Affrontato anche il tema della discriminazione indiretta rispetto alle case: se a Gerusalemme Est i palestinesi vogliono costruire, devono pagare cifre proibitive. L’alternativa è farlo in modo illegale, pena la demolizione coatta, a proprie spese, mentre un israeliano costruisce facilmente. “L’obiettivo è quello di diminuire sempre più la presenza di palestinesi a Gerusalemme”, dice Saaideh.

Privare delle case come fatto punitivo: “C’è una legge israeliana – prosegue Saaideh – che prevede le demolizioni delle case nei confronti di chi fa attivismo politico contro lo Stato israeliano. Questa è una condanna per tutta la sua famiglia, dunque violazione dei diritti umani”. A ciò si aggancia un’altra grave questione: la negazione della possibilità del ritorno nella propria terra per i palestinesi cacciati ai tempi della Nakba, mentre Israele agevola i rientri delle persone di religione ebraica.

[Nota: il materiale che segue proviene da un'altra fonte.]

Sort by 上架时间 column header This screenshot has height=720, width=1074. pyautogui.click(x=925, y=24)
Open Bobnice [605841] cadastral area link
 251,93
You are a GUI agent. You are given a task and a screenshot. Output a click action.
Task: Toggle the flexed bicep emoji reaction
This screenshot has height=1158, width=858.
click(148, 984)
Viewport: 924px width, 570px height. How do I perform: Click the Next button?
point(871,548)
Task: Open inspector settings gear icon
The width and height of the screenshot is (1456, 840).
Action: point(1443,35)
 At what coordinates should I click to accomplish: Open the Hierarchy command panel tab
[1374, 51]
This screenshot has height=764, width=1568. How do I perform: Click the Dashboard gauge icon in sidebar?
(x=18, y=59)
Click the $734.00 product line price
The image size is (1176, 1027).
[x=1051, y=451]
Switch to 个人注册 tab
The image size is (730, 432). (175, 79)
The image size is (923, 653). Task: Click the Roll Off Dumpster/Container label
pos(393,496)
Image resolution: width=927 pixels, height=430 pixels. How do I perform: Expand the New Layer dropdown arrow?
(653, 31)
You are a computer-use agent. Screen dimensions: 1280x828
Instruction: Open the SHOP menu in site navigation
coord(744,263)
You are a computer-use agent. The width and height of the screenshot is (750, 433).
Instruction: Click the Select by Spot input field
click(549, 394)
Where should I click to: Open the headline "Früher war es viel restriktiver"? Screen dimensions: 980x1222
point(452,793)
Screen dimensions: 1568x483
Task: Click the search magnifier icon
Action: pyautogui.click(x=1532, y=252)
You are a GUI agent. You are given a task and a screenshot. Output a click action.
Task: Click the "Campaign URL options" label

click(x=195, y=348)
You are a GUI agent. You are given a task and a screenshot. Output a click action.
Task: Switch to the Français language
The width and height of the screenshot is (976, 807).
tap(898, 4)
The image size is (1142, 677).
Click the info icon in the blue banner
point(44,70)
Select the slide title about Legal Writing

Di privazione di diritti fondamentali e apartheid ha parlato anche Carmelo Chitè, di Assopace Palestina: “Riusciamo a mobilitarci per la Palestina quando succede qualcosa di eclatante, ma non lo facciamo mai nella normalità. In quelle zone, invece, l’occupazione è una pratica giornaliera e continua. Abbiamo il compito di smascherare ciò che si configura come un’occupazione militare vera e propria, in cui viene esercitato l’apartheid”.